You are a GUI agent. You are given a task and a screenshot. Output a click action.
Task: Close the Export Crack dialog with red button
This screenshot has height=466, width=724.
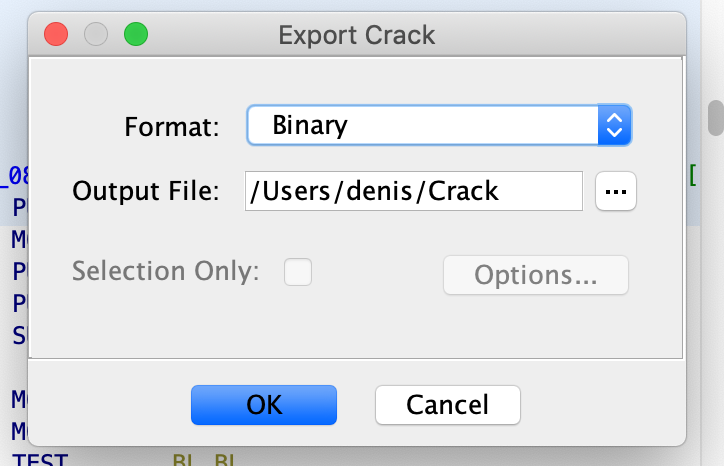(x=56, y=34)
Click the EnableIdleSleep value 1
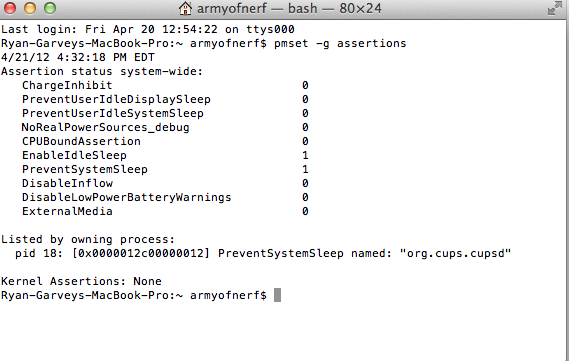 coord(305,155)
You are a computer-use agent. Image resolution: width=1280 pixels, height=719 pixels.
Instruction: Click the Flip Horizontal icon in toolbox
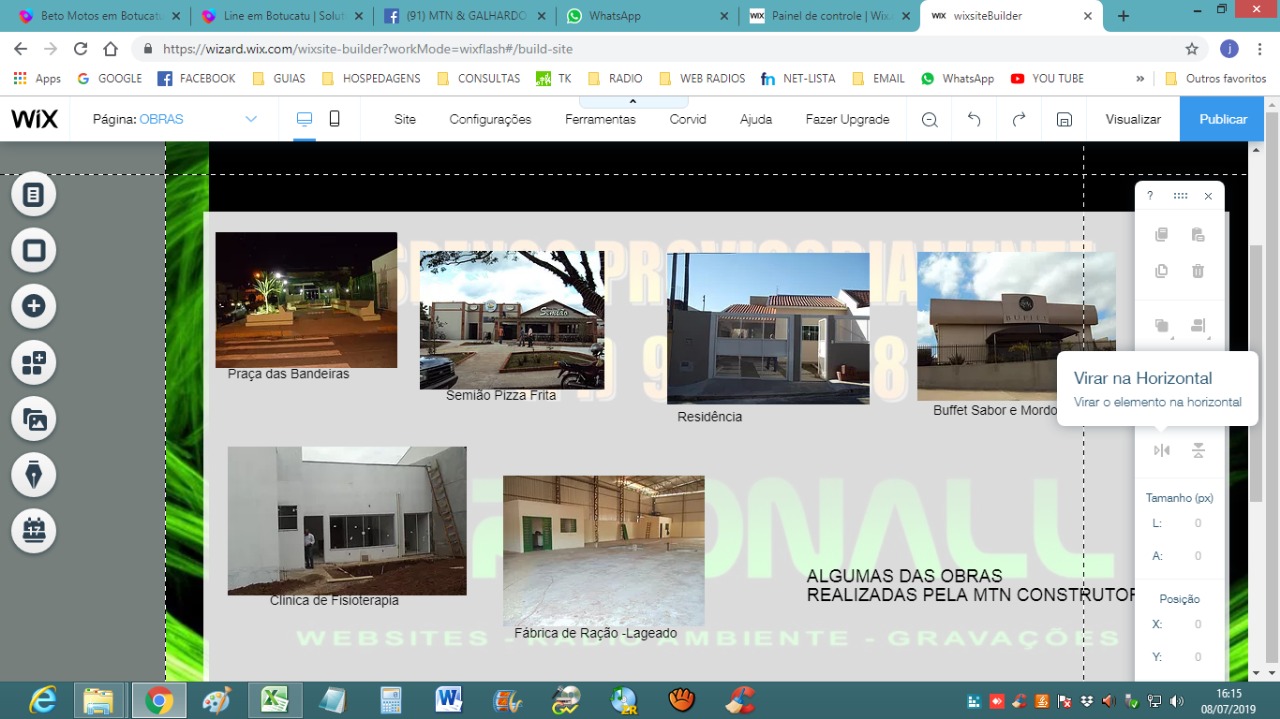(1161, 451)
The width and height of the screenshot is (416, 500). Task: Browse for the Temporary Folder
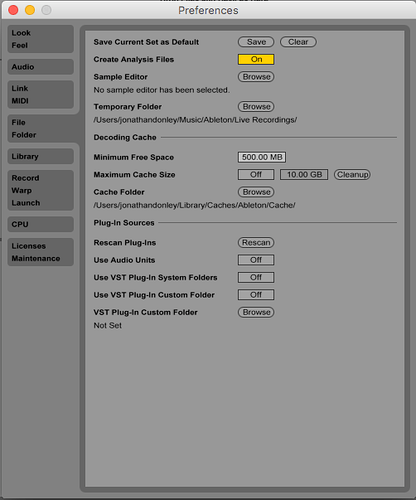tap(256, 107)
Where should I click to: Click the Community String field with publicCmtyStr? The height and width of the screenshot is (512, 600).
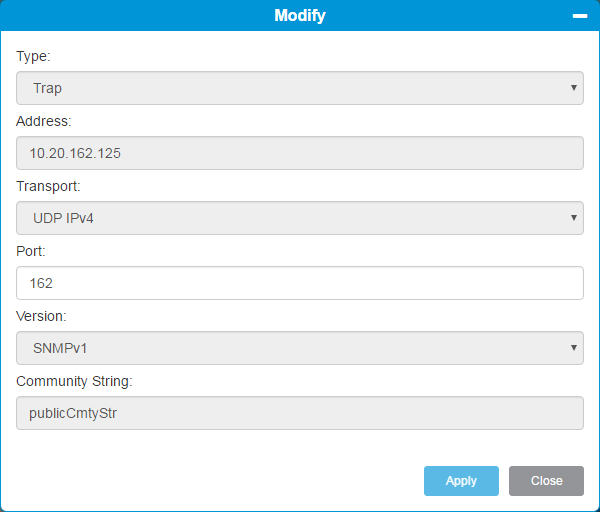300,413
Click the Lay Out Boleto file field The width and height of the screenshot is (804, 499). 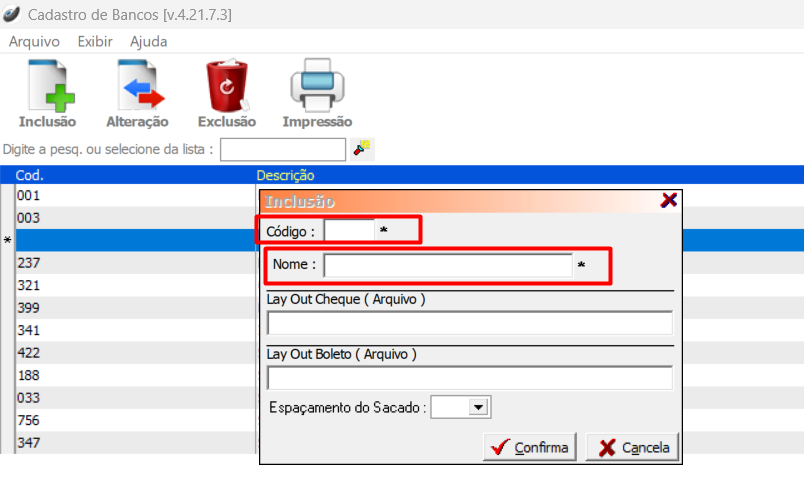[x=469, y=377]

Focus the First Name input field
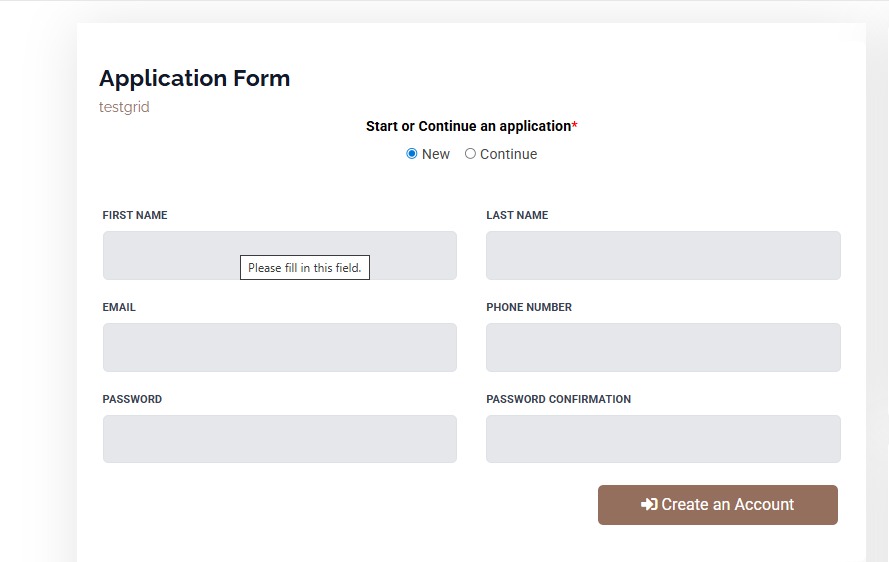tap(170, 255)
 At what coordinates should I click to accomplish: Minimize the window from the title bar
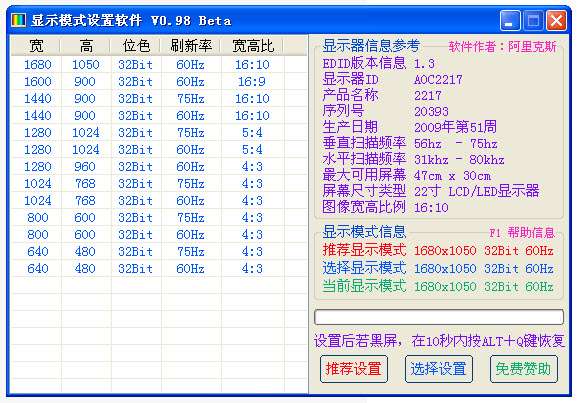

__Requirement__:
A complete answer lists every line of the listing above that holds the word "agent".

__Exercise answer__:
You are a GUI agent. You are given a task and a screenshot. Output a click action.
You are a computer-use agent. Image resolution: width=1280 pixels, height=719 pixels.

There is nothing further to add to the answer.